EMEC's next Staff Focus is Lara Santos Ayllon, who works as Stakeholder Engagement Officer at EMEC in Stromness.
Lara graduated with a degree in Politics, Philosophy and Economics and originally wanted to work in the political and activism sectors. However, her first role was an internship in a Communications and Public Relations agency which she saw as a chance to gain transferrable skills and learn more about the sector. This role helped her realise she wanted to change career direction into the energy and climate change arena and she undertook a Masters Degree in Energy, Society and Sustainability where she learnt about EMEC. When an opportunity came to work at EMEC, she applied straight away.
Can you describe a typical day in your job?
On a day to day, my role usually includes internal and external meetings with individuals across industries and roles, to create connections and networks.
Daily, it also usually includes reading through relevant policy strategies and other official documents, analysing these to map out the policy actions relevant to our organisation.
Another part of my role is delivering on engagement opportunities, for example, creating content online for local communications, or responding to government consultations.
How did you end up in this role?
I studied an undergraduate degree in Politics, Philosophy and Economics, and following months of job search in the political and activism sectors, I instead found an internship at a communications and public relations agency.
I took the internship as an opportunity to learn the ins and outs of a sector, as well as the transferable skills that came with it! I also saw value in learning the dynamics of a full time, nine-to-five job, which I had never experienced before.
During this time, I realised I wanted to direct my career towards the energy and climate change arena. Given I personally have an affinity for academia, I decided to look for a Masters degree. Following a year of work in communications, I moved to Edinburgh to study an MSc in Energy, Society and Sustainability.
Given my social sciences background, I was afraid that without technical knowledge I would be unable to work in the industry I was passionate about. To my surprise this Postgraduate Degree introduced me to technical content from a generalist perspective, focusing on the dynamics between the social, the political, the environmental and the technical, and how we need to consider them all together to respond to climate change. I learnt about Orkney and EMEC during the MSc, in a module on local energy system and community innovation. When an opportunity arose to join the EMEC team I applied straight away.
I am now working in the industry I care about, in a role which matches my skills and interests, with a great team. At the same time, I am constantly challenged to continue to learn about and understand the technical dimensions of climate, energy and environment, all in all it is a really great dynamic.
What is the best thing about your job?
In practical terms, the best thing about my job is seeing a tangible impact from efforts into political consultations, for instance, or into engagement campaigns.

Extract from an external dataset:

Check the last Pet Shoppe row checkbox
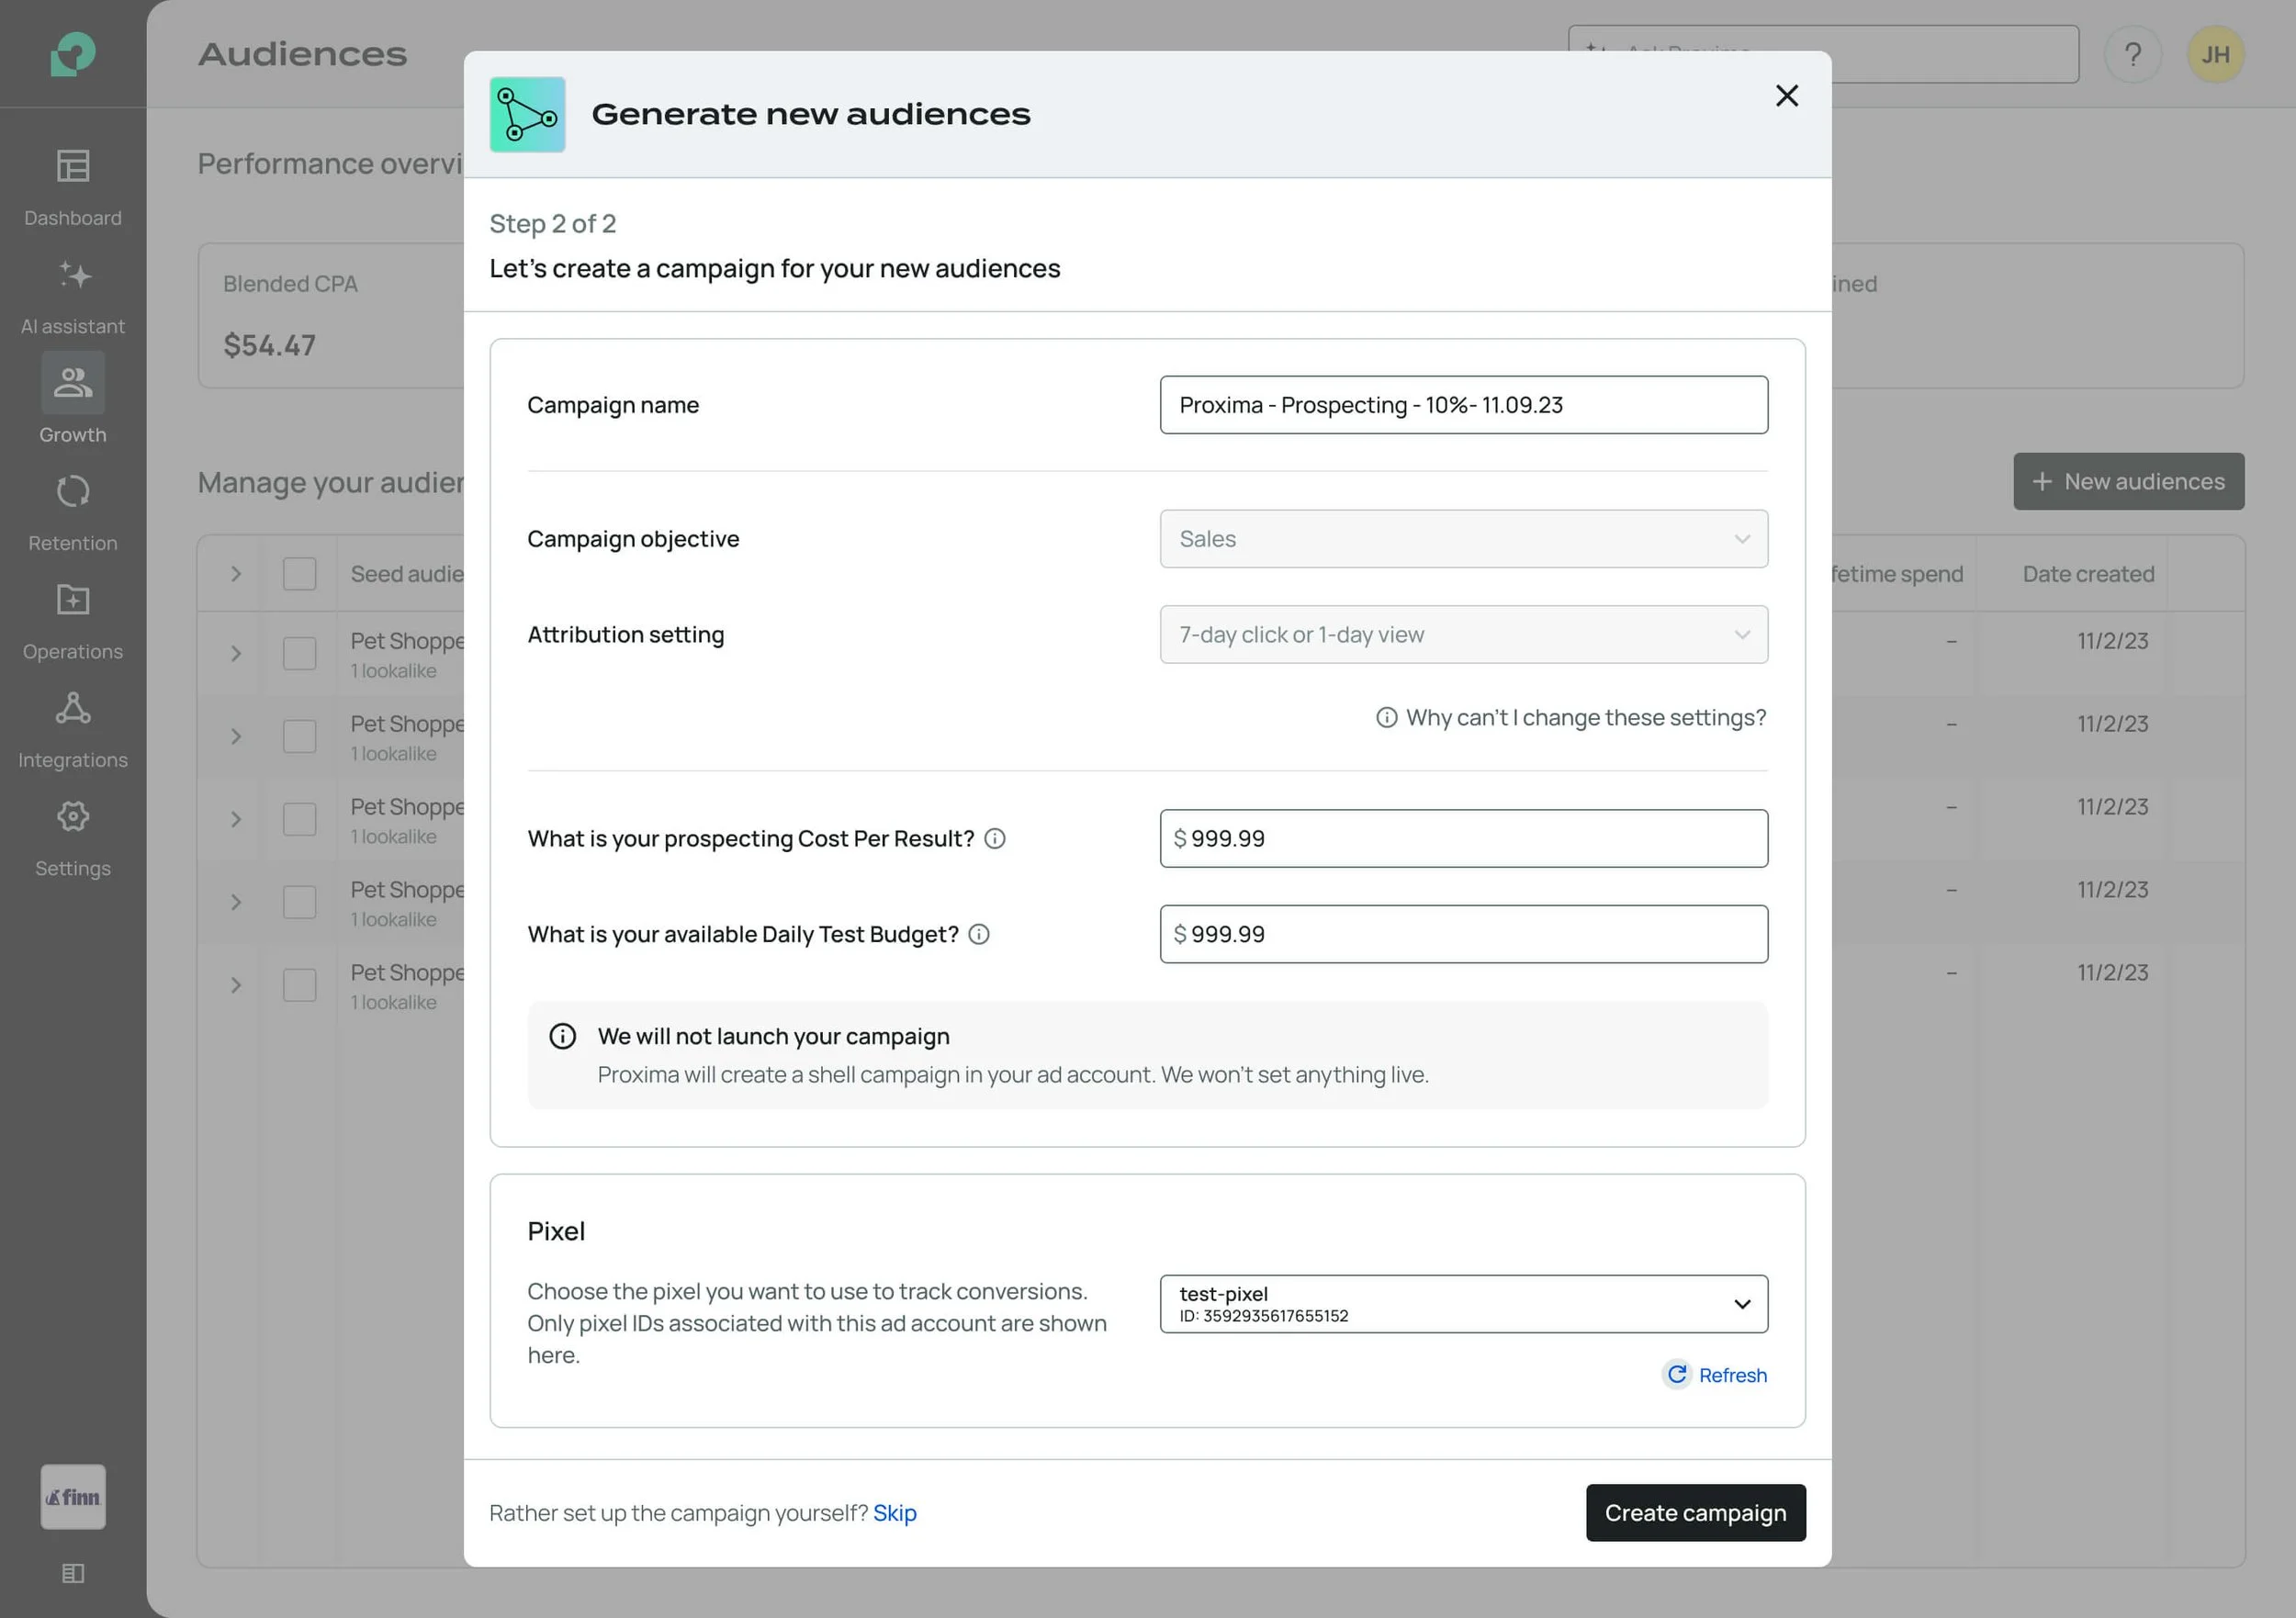 (x=299, y=985)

Moreover, through this process I am constantly learning about the local, regional and national policy landscapes and initiatives in relation to energy, climate change and innovation and internationally too.
The team is fantastic, and it is really motivating to work with the shared knowledge that we are contributing our grain of sand into hopefully, transforming the future for the better.
What is the worst thing about your job?
There are days where I feel I haven’t had time to deliver work because meetings and admin has taken up the day.
What skills do you need to undertake your role?
Oral and written communications skills.
Flexibility working across teams and sectors.
What qualifications do you have?
Undergraduate Degree: BA in Combined Honours in Social Sciences: Politics, Philosophy and Economics
Postgraduate Degree: MSc in Energy, Society and Sustainability
Would you recommend this job to young people, if so why?
Yes – absolutely. My role is in fact, a graduate scheme role.
A role in external relations/ stakeholder engagement enables you to learn a vast amount about a particular industry. You will be in touch with policy across the sector at national and international levels, while also gaining knowledge on the trade bodies, and key businesses working in each space.
The role is generalist, meaning it is not specialised in a particular niche. This has pros and cons, and ultimately boils down to different people’s skills and desired career paths. A particular benefit of this type of role is that it teaches strategic thinking, learning to see the full picture of situations.
External relations roles are also really useful for young people to increase their confidence at work and speaking with individuals within and beyond their teams.